[[ GIVEN INFORMATION, beginning ]]

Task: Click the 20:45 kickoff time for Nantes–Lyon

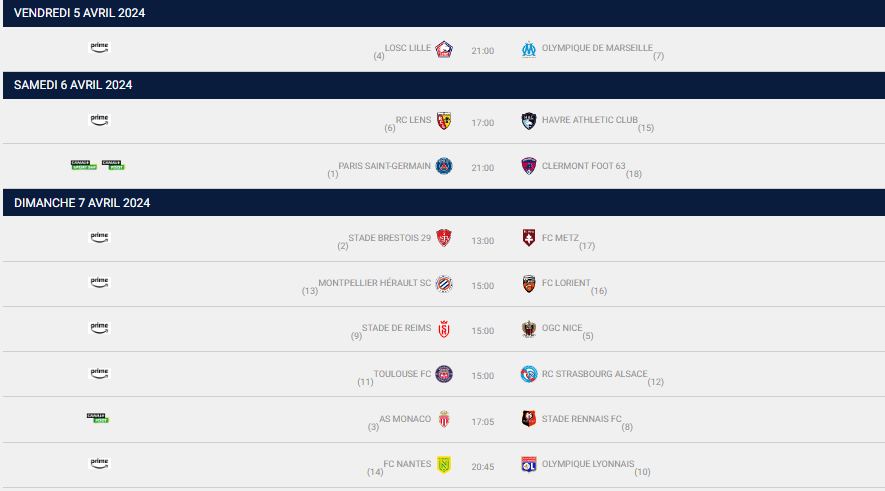Action: [x=483, y=465]
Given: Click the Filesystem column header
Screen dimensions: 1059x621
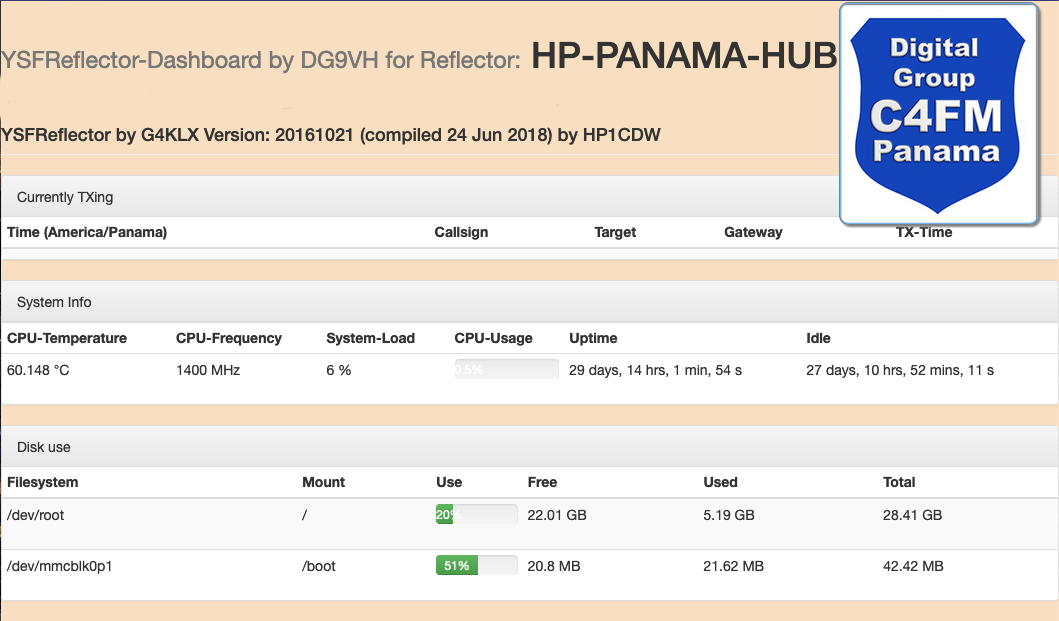Looking at the screenshot, I should coord(42,482).
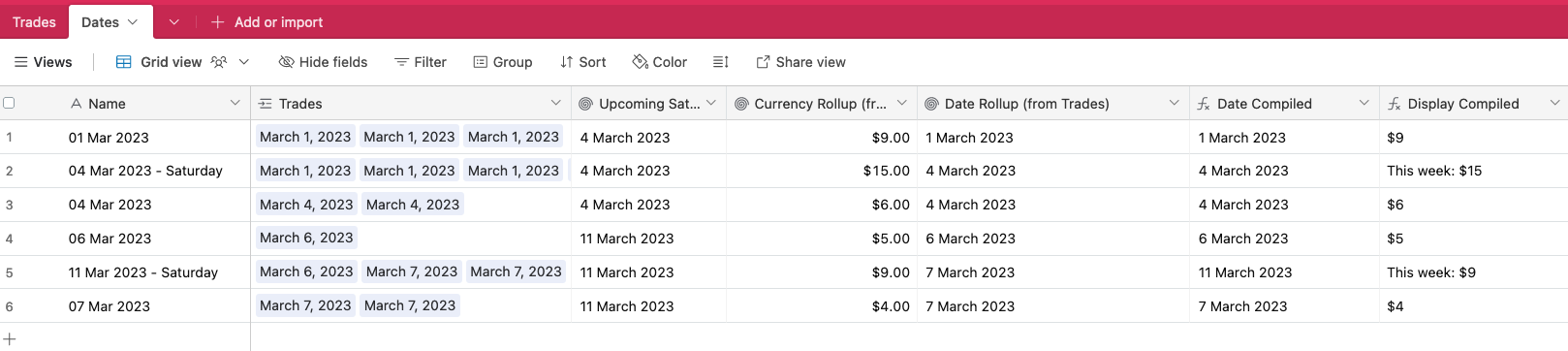Viewport: 1568px width, 351px height.
Task: Open the Views sidebar hamburger icon
Action: click(x=20, y=62)
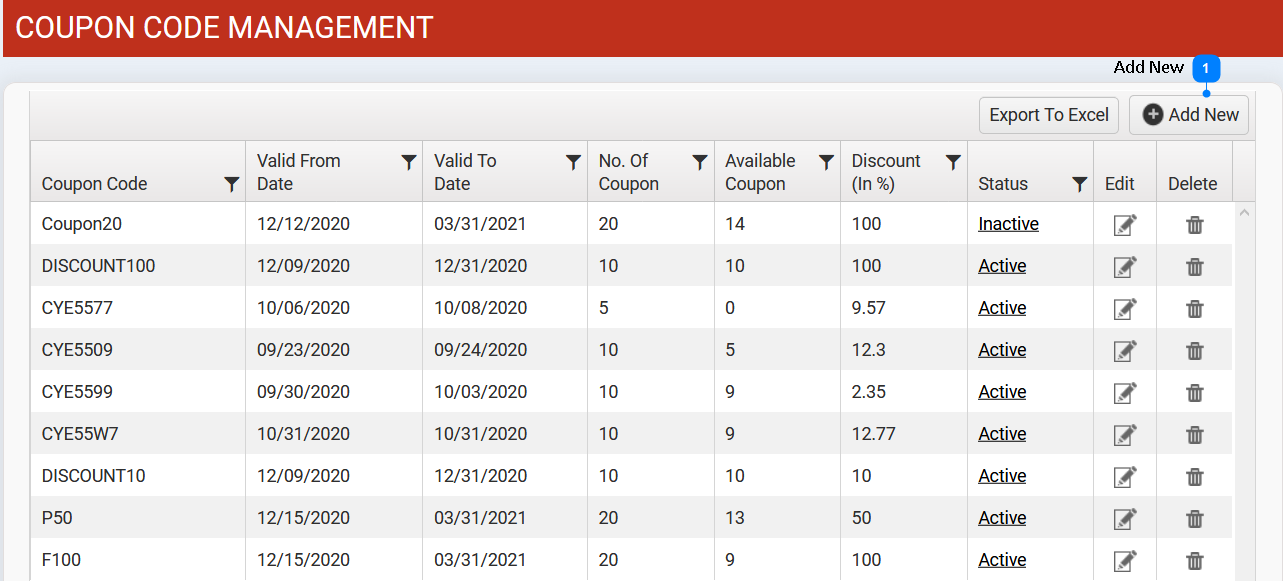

[[ GIVEN INFORMATION, end ]]

THE TASK: Would you reproduce each line of the material exactly, omitting the images?

PROBLEM SOLUTION:
Task: Click the 20:45 kickoff time for Nantes–Lyon

Action: [x=483, y=465]
Given: Click the Filesystem column header
Screen dimensions: 1059x621
Looking at the screenshot, I should coord(42,482).
Viewport: 1568px width, 351px height.
Task: Open the Views sidebar hamburger icon
Action: click(x=20, y=62)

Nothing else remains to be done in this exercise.